Listen: "On that Swirl of Ending Dust," one of Chasalow's pieces that will be performed Oct. 24:



Chasalow took some time to talk with BrandeisNOW about his style of composing and the use of electronics in music:

How did you start experimenting with electronic sounds in music?

I was introduced to it in the late 1960s. That was the beginning of synthesizers. The Moog and the Buchla are both from the 1960s. I was writing big band charts in high school and the guys who ran a local music store saw I had won an award at a competition and offered me a portable synthesizer to experiment with. It was an ARP Odyssey, one of the early portable synthesizers - a little box about 3 square feet that could do a few things. I started experimenting with that, and I had a tape recorder and I started experimenting with that.
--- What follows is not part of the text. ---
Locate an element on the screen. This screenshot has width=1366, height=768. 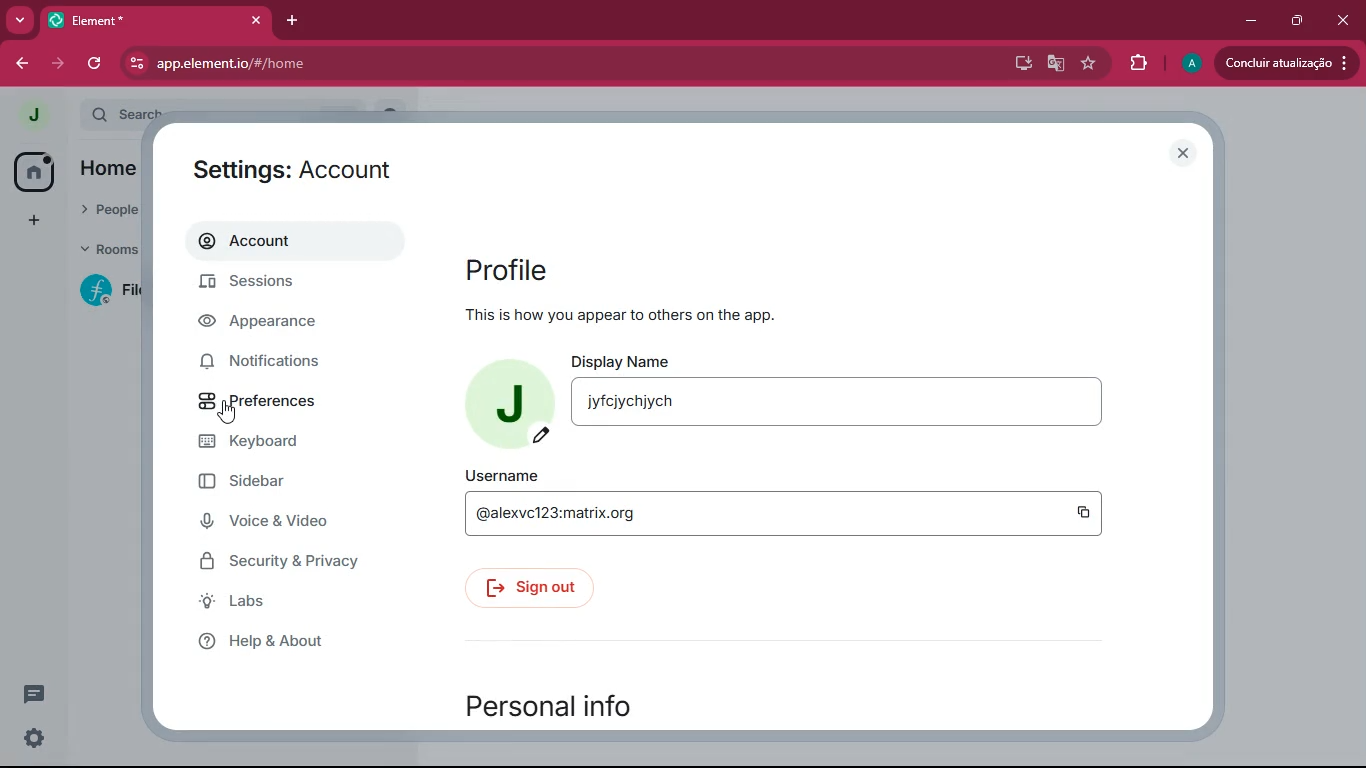
add tab is located at coordinates (288, 24).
Around that time I also heard Morton Subotnick's “Silver Apples of the Moon.” I couldn't make much sense of it musically, but I was certainly interested in what I heard.

The synthesizer must have been an important development for electronics in music.

There are a couple of landmarks we point to in the history of electronic music and the synthesizer is one of them. Before that, the studio consisted of a lot of equipment that was meant for other things - separate devices that had to be rigged up to make them work. The idea of the synthesizer was to take those different devices and put them into one box that could be used, sort of as one instrument.

People are going nuts for old synthesizers now. I lived through that time where we moved away from the old synthesizers to new ones that were more compact, then ultimately away from synthesizers completely to software, doing it entirely on the computer.  Now people are buying vinyl records, they want to record on reel-to-reel tape, not digitally, and people want to use analog synthesizers. I never gave it up. There's something so tactile about using analog synthesizers. One of my next records is going to be entirely made with the Buchla. There's so much interest in this now, young people are discovering it, there's a whole community doing analog synthesis, and there are new companies building them. I'm thinking, how can I go back to that old machine, can I re-imagine, come up with something new, how can I work against the limitations of that machine to make something interesting? How can I get it to do something that's not natural for it, to express something in a different way?

Your music often brings together the electronic with the traditional. How to you view the relationship between electronic methods and traditional instruments in music?

All instruments are machines, but that doesn't change the fact that when you start getting into the world of electronic music, the machines are different in a number of ways that makes the music different, that changes the way we think about music. For one thing, especially with early electronic music, I'm talking the middle of the 20th century, it was not something people were performing in real time on a stage. They were working in studios and constructing something, kind of the way a sculptor works, and that sets it apart from the way other music is made. Historically, it's been separated from other music because of that. But as a composer, ever since it has been introduced to me, it was just another group of instruments that were really interesting that you could do different things with.

Listen: Chasalow's "Due (Cina)mani:"



Eric Chasalow's 60th Birthday Concert will be held Saturday, Oct. 24 at Slosberg Music Center. The concert, which is free and open to the public, will showcase two of Chasalow’s works— “On That Swirl of Ending Dust,” a sextet with electronics, and “Due (Cinta)mani” for piano and electronics, performed by the Dinosaur Annex Ensemble. Two other Brandeis music faculty members—Yu-Hui Chang and David Rakowski—have written works as a birthday tribute, which will be premiered at this concert. Dinosaur Annex will also perform Quartetto No.4 for clarinet and strings by Mario Davidovsky.